Managing the risks of your Active Pharmaceutical Ingredient (API) strategyDrug development is a risky venture, to say the least. With a proportionally small number of potential leads making it through even to clinical trials, de-risking is an important step in any API strategy. There can be a plethora of routes to taking a drug through the development process, and different options should be considered at different stages, which should be based on existing data. During planning, an assessment should be made into the suspected risks associated with each route taken, with a view to account for or subvert them when the time comes.
Failure Made Effects Analysis
One method of API route-planning and product risk identification is Failure Made Effects Analysis (FMEA). A useful tool, FMEA is a step-by-step approach that allows for the identification of all possible failures in your API development program, prioritizing them based on a series of parameters (including how serious their consequences are, how frequently they may occur, and how easily they can addressed). The process itself involves the assembly of a team that portrays a range of expertise regarding the process to hand, and the filling in of an FMEA form that can stratify risks that may be faced. It can sound like a lot of bother, but these measures should be considered so as to avoid paying for neglecting them in the long run. FMEA use is on the increase in pharma, as pre-planning your route in this way is advisable in that it helps broaden scientific understanding and define acceptability ranges.
As part of the de-risking procedure, how your API program will scale-up as the drug development program progresses should be considered. Not all raw materials will be scalable. There may be associated cost or health and safety implications that may scupper attempts to up-scale particular raw materials that mean production synthesis can suffer. Available data can be used in order to ascertain which raw materials will be scalable, and as ever, planning is key. It is easy to underestimate the significance the choice of raw material grade used for excipients can have when in early stages of drug development. Ensuring the material grades are the same can help rule out material interactions and differences when troubleshooting.
Scalability of raw materials
Throughout pharmaceutical manufacturing process, lot-to-lot variability of raw materials can have adverse effects on drug quality and consistency. As part of de-risking and forward planning, the implementation of novel process optimization strategies may be required in order to help reduce raw material variability.
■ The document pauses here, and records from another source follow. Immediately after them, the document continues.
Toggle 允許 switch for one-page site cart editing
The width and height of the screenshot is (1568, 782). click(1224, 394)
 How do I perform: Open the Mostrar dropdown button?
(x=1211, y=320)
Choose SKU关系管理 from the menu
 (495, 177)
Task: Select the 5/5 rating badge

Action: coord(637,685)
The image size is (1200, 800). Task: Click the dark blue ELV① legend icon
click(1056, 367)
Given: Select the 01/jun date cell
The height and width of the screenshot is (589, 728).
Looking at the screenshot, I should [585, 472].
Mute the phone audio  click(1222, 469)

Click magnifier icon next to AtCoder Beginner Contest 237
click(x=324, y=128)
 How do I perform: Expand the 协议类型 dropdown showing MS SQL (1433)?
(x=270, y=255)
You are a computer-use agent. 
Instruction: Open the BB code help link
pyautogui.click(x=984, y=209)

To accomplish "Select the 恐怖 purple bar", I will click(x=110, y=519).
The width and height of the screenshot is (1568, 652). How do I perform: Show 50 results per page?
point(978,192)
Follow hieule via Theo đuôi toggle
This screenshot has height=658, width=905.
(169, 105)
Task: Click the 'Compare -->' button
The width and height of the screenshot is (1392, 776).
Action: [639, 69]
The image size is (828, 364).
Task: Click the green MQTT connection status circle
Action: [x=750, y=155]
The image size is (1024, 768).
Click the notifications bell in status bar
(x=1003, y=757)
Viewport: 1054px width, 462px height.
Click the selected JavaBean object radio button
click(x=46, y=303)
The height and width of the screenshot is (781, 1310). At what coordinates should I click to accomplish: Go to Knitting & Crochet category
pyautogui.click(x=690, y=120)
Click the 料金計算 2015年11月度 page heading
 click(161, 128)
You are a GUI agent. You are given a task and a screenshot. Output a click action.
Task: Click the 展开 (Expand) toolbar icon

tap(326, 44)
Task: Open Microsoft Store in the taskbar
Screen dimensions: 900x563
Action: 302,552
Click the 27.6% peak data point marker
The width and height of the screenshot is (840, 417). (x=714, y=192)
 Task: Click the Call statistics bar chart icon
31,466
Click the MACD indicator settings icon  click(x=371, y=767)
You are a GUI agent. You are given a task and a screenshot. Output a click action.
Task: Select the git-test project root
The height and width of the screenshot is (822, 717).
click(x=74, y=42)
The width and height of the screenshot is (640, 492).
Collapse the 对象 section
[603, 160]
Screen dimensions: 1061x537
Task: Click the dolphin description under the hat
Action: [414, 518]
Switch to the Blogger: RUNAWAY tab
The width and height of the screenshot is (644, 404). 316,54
Managing your API risks early can be a vital step to the whole drug development program. Improving the reliability and cost efficiencies can greatly reduce avoidable costs and time delays – and can increase the value of your data package to boot. In addition, this level of strategizing can help to reduce the timeframe of the drug development program, which in itself will work to reduce running costs and release funds if investments are based on the meeting of particular milestones throughout the process. Some of the examples mentioned in this blog entry can be considered food for thought, but there is a vast array of factors that should be taken into consideration when de-risking your API strategy. Minimize risk, maximize success!